There are good parts right next to bad parts in Bogotá. I was going to make the similarity between Manhattan and the Bronx’s proximity in New York, but Lily then told me a story about a girl who got off the bus one stop early, in the bad part, and was almost raped in the street, pleading for help from others who ignored it and walked by. Bad stories here are always a little worse.
There are two major universities here, one public (Universidad National) and one private (Universidad de los Andes). Lily wanted to challenge herself by getting into the public one – obviously it’s harder to get into the university that’s fully means tested. But, her father had told her she could afford to go private, and if she went public she’d be depriving someone else from going to university who couldn’t afford a private education.

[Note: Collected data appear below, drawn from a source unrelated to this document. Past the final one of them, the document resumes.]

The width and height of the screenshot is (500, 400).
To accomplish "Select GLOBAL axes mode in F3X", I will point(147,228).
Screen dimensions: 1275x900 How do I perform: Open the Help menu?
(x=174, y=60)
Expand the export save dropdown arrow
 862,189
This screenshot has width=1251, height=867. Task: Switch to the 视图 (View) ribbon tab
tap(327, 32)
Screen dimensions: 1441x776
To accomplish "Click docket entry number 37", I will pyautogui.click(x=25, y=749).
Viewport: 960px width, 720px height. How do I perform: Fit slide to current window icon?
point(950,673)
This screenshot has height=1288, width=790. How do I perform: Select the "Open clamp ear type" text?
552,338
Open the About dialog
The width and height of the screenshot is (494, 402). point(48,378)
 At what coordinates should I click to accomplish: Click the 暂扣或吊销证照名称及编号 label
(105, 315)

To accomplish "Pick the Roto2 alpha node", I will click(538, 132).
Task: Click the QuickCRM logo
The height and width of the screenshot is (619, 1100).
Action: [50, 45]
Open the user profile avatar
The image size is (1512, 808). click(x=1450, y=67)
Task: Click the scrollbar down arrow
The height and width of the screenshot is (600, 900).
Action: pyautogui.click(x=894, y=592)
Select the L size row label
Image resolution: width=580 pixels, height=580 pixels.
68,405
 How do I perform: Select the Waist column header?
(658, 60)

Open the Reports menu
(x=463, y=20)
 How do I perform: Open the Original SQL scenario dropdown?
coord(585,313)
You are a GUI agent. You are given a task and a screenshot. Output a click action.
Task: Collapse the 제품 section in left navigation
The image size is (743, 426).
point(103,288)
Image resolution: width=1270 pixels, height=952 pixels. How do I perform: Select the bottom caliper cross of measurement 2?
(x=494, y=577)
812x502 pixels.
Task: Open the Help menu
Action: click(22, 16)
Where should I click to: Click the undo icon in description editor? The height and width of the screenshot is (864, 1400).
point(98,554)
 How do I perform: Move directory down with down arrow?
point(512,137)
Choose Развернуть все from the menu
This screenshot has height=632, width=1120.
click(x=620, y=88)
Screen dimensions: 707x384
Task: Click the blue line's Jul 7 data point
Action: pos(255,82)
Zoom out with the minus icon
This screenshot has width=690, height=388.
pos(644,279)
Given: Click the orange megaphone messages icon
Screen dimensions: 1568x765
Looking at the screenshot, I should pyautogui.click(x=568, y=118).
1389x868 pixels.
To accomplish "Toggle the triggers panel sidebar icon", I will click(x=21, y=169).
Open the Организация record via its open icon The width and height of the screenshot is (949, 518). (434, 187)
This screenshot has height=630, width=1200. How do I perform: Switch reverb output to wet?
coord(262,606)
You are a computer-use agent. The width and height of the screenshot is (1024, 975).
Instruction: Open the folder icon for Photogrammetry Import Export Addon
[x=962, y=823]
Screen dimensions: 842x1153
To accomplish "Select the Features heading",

In Universidad de los Andes, security is tight. Rich kids turn up with three cars of bodyguards. Accredited bodyguards can get in with their security passes, and actually sit in on the lessons. One of Lily’s professors made bodyguards leave the classroom. The spoilt kids all went into management, the rebels (like Lily) did art. A lot of kids there actually were aware of how much money they owned. Some became more interested in doing social stuff, in helping people.
We met a friend of hers at another bar, had a couple of pints, and moved on to a late-night salsa bar called Quiebra Canto. Clockwork Orange, Taxi Driver, Natural Born Killers and more were on the walls. Their only cocktail was a heavily-loaded gin and tonic for $10/drink. The music was a shitstorm of electronica covers of good songs. Guys lined the walls, all the girls were taken. Perhaps this is the same everywhere.
2 beers, a gin and tonic and a martini were all it took to get us wasted. They must have been pretty heavy pours.